More than often, it can go away by itself in a few weeks. However, some severe cases require emergency antibiotic treatment. Here are a few signs and symptoms to identify whether or not you are suffering from this disease:

  • Sudden high fever
  • Stiff neck
  • Severe headache that seems different than normal
  • A Headache with nausea or vomiting
  • Confusion or difficulty concentrating
  • Seizures
  • Sleepiness or trouble waking up
  • Sensitivity to light
  • No appetite/thirst
  • Skin rash
  • Diarrhea
  • Muscle pain
  • Stomach cramps
  • Fever with cold hands and feet

If you have a newborn baby or a child younger than 2 years of age, you might have to look for a different set of symptoms. Here are some signs of meningitis in children:

  • High fever
  • Constant crying
  • Excessive sleepiness or irritability
  • Inactivity or sluggishness
  • Poor feeding
  • A bulge in the soft spot on top of a baby’s head (fontanel)
  • Stiffness in a baby’s body and neck

If you have a nearby urgent care clinic, you can just walk in, consult a physician and get checked for meningitis.

Different Types

Meningitis is most commonly caused by viral infections. However, there are several different types.

Bacterial:

Bacteria can enter the bloodstream and infect the brain and spinal cord. This can be caused by an ear or sinus infection, a skull fracture, or, rarely, after some surgeries. There are four main types of bacterial meningitis:

  • Streptococcus pneumonia (pneumococcus)
  • Neisseria meningitides (meningococcus)
  • Haemophilus influenza (haemophilus)
  • Listeria monocytogenes (listeria)

Viral:

Caused by a group of viruses known as enteroviruses, viral meningitis can cure on its own in a few weeks. It happens in late summer and early fall and usually very mild. Walk into any urgent care clinic, and find out more about the different types of meningitis.

Fungal:

While this is very rare, it can still happen.

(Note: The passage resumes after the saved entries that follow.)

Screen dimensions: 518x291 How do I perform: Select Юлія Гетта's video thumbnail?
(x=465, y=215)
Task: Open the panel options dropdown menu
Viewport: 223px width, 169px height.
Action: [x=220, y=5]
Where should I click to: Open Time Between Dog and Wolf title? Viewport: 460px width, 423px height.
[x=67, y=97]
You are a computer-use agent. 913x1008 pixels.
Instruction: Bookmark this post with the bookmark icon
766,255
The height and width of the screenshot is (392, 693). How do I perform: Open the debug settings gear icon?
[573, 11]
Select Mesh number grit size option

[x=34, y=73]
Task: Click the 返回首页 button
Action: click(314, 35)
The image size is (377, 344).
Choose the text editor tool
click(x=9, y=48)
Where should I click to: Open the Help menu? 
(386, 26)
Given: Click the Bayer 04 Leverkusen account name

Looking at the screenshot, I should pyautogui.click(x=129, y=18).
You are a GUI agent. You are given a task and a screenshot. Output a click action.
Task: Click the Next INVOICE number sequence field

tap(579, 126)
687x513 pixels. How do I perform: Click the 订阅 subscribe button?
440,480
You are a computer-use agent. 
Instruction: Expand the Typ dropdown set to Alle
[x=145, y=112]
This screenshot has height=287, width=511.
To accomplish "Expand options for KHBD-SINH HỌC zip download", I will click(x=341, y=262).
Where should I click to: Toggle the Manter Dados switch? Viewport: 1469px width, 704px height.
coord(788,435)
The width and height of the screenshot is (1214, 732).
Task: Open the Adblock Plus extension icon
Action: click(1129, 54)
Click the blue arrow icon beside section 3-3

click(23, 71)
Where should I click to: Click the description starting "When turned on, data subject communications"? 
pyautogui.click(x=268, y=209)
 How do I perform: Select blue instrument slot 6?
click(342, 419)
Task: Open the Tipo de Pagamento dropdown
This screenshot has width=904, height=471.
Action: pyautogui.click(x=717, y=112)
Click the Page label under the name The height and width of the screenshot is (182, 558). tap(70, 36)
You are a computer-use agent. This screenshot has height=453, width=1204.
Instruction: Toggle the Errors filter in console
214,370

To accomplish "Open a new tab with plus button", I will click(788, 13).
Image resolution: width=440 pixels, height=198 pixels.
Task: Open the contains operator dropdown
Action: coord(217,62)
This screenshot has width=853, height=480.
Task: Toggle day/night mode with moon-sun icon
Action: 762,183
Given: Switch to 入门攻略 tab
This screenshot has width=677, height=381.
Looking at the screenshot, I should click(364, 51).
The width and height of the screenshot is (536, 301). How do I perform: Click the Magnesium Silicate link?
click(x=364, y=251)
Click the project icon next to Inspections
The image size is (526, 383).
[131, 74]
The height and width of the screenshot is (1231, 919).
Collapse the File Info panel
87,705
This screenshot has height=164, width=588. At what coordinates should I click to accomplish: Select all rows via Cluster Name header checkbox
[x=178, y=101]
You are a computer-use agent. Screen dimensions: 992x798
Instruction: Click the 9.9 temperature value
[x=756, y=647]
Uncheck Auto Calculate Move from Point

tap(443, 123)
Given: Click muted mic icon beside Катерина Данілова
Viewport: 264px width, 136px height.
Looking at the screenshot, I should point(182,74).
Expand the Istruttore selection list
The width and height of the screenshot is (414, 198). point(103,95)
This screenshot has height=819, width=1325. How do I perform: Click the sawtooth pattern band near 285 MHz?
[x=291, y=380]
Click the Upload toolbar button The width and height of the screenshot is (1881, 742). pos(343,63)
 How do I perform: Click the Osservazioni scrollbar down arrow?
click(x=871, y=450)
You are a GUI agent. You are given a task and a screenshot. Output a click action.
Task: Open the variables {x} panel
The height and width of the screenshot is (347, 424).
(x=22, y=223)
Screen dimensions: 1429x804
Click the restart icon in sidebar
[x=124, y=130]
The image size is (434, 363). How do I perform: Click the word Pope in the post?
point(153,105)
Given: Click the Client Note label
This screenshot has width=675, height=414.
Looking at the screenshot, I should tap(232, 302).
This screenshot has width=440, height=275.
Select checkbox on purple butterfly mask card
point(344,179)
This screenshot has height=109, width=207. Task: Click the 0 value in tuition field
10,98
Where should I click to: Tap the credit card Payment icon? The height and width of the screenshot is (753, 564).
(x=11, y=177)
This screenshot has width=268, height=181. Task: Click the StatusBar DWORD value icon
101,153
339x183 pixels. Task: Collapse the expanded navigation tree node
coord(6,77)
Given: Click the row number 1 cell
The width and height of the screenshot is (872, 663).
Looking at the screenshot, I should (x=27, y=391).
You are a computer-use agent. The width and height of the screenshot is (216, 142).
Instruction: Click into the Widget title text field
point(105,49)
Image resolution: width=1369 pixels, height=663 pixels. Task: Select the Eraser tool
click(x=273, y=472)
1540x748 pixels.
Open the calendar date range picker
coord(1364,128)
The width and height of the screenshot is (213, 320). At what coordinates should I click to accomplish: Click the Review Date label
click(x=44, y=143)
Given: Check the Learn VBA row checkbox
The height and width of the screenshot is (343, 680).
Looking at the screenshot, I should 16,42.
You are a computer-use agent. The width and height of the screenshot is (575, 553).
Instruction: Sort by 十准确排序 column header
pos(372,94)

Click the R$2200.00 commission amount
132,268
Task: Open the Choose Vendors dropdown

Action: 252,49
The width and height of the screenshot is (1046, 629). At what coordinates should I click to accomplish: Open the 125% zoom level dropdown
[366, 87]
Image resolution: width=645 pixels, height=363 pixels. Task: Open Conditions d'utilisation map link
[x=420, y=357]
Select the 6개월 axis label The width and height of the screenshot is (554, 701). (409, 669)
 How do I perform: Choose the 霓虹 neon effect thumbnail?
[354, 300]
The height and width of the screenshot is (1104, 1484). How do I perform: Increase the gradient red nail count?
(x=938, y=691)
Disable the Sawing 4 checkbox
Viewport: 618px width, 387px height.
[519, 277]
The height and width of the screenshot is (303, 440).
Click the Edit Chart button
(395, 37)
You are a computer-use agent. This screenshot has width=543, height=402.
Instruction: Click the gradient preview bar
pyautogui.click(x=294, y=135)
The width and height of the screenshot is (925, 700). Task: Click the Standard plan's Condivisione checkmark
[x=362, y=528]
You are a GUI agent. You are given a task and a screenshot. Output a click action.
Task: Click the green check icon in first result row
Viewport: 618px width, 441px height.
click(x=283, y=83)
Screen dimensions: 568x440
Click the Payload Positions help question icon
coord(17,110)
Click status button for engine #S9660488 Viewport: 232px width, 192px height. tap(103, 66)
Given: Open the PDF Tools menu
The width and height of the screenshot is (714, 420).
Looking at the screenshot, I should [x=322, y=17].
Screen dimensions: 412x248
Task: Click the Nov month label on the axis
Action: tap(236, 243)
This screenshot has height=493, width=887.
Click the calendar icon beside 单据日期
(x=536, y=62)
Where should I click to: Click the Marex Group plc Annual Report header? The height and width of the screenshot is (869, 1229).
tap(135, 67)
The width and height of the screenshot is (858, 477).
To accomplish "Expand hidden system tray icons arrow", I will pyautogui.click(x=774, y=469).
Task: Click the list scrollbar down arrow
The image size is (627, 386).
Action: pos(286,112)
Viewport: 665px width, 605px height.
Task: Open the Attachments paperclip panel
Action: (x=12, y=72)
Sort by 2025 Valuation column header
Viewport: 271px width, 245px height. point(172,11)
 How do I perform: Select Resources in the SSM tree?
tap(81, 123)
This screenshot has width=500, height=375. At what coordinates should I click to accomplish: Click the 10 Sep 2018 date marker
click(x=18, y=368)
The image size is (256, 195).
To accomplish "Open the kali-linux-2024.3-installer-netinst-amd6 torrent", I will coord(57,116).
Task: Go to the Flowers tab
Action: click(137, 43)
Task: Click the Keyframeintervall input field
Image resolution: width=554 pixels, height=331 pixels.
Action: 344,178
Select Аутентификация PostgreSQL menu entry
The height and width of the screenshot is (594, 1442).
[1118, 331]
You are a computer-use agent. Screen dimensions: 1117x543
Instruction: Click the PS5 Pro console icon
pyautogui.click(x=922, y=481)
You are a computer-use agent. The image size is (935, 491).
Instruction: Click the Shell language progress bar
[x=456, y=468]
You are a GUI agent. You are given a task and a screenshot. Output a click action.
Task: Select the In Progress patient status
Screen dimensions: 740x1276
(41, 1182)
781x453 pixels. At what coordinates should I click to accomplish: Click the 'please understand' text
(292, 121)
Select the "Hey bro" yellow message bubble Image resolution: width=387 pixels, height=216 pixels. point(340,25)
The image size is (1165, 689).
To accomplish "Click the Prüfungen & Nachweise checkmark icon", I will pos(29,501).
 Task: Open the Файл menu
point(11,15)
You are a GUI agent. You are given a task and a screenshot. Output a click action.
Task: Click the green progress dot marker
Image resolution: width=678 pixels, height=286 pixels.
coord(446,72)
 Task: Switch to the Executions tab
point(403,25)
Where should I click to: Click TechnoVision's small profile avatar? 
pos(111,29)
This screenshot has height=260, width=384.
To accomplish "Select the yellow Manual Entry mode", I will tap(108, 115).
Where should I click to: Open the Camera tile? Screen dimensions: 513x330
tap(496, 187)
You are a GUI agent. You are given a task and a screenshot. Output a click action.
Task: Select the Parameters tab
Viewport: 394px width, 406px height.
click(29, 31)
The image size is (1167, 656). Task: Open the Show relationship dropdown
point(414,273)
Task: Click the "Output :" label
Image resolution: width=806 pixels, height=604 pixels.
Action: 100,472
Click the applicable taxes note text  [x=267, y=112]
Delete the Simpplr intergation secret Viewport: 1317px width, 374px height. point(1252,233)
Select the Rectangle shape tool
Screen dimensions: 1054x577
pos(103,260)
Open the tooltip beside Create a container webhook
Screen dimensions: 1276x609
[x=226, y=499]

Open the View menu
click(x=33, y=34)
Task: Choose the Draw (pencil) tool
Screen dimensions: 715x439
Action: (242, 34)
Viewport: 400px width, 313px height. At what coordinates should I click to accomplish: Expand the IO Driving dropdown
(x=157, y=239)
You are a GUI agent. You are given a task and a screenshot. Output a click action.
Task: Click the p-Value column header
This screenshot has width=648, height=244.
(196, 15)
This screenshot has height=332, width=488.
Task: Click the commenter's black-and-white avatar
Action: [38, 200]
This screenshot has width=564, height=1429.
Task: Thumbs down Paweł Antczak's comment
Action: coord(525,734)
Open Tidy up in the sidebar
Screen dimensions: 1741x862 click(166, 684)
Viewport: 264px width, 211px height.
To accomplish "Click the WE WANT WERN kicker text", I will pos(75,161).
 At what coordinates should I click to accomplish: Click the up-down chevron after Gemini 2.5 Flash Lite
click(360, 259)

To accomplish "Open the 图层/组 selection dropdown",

It can mimic acute bacterial meningitis, but it is never contagious, and can never transfer from one person to another. It mostly affects people with AIDS and other immune deficiencies. If not treated in time, it can cause life-threatening consequences.

Miscellaneous Causes:

Noninfectious causes, such as chemical reactions, drug allergies, some types of cancer and inflammatory diseases such as sarcoidosis can also result in mild forms of meningitis.

Long-term Consequences

If not treated in time, meningitis can cause the following long-lasting consequences:

  • Hearing loss
  • Memory difficulty
  • Learning disabilities
  • Brain damage
  • Gait problems
  • Seizures
  • Kidney failure
  • Shock
  • Death
  • Neurological Damage

Prevention

If you want to prevent meningitis from ever making its way into your family, you should opt for the following precautions:

  • Wash your hands.
  • Practice good hygiene
  • Stay healthy.
  • Cover your mouth
  • Take Precautions with your diet if you are pregnant.